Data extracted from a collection
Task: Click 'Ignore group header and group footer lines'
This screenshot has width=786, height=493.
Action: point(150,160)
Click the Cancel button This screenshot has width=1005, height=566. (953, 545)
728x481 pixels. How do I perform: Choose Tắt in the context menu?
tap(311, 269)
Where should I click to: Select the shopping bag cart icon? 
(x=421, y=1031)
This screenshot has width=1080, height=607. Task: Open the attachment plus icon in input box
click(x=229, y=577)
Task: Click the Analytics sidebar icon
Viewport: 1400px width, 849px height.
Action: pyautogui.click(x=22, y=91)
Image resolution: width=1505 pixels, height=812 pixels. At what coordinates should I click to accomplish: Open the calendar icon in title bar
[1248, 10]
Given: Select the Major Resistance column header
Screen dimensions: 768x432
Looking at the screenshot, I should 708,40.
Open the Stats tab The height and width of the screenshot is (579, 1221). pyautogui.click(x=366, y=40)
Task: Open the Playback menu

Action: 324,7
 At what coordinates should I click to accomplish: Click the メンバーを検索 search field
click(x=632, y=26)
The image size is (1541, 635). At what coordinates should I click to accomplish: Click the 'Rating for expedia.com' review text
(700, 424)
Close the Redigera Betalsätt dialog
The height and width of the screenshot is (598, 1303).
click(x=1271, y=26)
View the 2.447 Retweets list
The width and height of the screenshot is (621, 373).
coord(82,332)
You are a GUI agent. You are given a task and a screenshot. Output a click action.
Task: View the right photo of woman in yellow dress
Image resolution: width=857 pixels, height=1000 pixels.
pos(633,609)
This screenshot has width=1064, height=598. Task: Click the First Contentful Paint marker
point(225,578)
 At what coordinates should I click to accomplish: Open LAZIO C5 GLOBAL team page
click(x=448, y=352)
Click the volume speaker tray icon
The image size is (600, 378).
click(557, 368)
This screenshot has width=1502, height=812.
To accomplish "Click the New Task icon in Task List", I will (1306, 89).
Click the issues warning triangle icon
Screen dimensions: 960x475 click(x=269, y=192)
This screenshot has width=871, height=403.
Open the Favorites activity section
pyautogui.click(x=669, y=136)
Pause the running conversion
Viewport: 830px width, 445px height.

### TASK PROMPT
Find the lines above with the word "header". Copy them out.

### ANSWER SECTION
Task: Click 'Ignore group header and group footer lines'
Given: Select the Major Resistance column header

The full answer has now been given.